Available data:
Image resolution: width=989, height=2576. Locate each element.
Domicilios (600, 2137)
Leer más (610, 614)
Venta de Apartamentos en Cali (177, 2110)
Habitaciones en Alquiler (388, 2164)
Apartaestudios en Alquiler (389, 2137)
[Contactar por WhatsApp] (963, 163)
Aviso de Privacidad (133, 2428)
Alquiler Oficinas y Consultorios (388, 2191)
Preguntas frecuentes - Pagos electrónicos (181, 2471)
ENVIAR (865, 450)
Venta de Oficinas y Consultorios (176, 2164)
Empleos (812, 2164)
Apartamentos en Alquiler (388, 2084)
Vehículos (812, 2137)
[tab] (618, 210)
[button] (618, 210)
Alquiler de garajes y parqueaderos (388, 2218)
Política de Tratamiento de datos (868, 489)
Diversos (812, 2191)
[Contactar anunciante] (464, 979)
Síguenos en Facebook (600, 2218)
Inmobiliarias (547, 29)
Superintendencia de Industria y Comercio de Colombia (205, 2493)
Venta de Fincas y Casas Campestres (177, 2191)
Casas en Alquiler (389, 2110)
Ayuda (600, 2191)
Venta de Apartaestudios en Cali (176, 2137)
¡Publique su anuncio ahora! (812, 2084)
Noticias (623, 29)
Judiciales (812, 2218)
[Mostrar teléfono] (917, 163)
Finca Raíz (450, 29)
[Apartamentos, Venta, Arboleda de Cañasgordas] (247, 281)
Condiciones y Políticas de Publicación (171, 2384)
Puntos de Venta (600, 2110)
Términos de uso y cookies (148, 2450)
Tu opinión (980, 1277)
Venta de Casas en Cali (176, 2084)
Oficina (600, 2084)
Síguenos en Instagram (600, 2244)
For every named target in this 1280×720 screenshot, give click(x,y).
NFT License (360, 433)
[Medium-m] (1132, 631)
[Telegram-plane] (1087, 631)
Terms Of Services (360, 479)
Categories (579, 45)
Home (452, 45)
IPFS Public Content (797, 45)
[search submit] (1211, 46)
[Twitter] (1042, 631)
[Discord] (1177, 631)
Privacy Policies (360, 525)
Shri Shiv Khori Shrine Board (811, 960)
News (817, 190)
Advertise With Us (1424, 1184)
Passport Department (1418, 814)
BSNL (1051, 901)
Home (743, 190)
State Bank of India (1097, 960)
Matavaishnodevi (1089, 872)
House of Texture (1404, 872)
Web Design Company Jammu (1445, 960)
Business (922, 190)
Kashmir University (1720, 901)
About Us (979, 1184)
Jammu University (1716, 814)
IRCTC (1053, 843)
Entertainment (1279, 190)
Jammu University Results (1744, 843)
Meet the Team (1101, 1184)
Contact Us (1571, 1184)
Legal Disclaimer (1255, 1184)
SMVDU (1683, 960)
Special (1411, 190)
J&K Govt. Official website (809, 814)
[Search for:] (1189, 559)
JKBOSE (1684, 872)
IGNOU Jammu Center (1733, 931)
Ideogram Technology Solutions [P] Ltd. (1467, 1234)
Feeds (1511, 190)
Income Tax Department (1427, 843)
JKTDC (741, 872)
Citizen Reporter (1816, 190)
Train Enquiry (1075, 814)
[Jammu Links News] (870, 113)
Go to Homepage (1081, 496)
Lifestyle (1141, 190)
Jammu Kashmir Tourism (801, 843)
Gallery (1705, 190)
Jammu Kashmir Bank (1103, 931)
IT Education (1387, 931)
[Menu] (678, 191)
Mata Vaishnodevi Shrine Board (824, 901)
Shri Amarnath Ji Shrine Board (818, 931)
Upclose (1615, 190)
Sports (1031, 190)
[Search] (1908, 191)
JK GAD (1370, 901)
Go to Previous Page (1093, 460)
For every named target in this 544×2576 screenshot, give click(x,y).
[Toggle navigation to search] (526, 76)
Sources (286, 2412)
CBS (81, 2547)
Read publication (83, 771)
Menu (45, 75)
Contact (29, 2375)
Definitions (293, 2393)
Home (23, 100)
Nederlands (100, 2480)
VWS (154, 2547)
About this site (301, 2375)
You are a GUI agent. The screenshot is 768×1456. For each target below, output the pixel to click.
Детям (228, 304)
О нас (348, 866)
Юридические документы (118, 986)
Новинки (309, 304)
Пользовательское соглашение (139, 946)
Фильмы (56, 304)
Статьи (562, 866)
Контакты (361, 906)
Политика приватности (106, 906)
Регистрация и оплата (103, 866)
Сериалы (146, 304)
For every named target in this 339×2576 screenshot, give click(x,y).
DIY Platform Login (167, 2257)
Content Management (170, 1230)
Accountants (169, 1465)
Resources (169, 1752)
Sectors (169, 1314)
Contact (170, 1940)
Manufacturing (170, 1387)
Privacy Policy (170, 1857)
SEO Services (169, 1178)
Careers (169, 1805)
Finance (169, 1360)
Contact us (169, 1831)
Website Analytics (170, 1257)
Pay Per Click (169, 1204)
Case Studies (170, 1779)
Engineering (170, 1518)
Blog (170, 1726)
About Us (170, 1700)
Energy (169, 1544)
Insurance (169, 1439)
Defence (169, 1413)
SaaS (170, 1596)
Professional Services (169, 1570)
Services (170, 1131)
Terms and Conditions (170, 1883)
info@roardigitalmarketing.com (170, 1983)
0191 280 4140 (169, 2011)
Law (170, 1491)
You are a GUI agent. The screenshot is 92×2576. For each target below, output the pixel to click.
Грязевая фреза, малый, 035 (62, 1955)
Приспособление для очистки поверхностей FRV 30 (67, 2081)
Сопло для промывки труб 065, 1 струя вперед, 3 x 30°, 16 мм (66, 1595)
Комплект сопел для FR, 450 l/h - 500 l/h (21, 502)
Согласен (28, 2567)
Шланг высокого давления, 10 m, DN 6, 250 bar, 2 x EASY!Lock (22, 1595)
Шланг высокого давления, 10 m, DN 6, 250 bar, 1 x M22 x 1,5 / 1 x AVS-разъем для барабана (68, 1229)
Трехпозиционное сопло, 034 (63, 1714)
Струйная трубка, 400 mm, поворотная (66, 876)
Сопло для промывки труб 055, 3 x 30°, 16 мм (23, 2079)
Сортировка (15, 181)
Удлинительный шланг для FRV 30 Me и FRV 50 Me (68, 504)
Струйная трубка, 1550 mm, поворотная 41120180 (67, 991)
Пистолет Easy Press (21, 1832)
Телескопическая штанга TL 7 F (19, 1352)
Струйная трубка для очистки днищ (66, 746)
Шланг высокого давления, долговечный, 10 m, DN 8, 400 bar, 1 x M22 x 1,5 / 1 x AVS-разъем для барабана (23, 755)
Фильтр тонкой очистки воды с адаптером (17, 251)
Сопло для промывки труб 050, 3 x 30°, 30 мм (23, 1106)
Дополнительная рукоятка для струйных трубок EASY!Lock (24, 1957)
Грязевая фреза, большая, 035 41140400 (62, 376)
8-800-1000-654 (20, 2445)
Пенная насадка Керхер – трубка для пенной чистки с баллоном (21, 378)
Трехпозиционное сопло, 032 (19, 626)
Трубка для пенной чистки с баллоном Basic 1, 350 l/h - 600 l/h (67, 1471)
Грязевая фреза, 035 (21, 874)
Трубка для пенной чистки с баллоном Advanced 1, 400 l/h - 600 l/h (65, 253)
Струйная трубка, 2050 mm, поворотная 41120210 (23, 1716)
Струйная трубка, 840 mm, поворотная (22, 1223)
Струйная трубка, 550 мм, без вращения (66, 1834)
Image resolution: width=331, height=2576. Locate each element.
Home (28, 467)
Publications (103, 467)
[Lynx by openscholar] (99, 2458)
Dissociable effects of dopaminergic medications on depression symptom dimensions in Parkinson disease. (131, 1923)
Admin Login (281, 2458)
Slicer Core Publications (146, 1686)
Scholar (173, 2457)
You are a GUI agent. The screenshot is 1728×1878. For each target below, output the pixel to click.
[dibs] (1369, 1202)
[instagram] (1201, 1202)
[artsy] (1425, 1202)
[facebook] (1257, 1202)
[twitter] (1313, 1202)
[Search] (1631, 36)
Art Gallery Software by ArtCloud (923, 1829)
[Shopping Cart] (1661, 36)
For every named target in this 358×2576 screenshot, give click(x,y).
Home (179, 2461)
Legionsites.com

Problem to solve: Please return each line of the data above in which the word "Department" occurs.

Output of the exercise:
Passport Department (1418, 814)
Income Tax Department (1427, 843)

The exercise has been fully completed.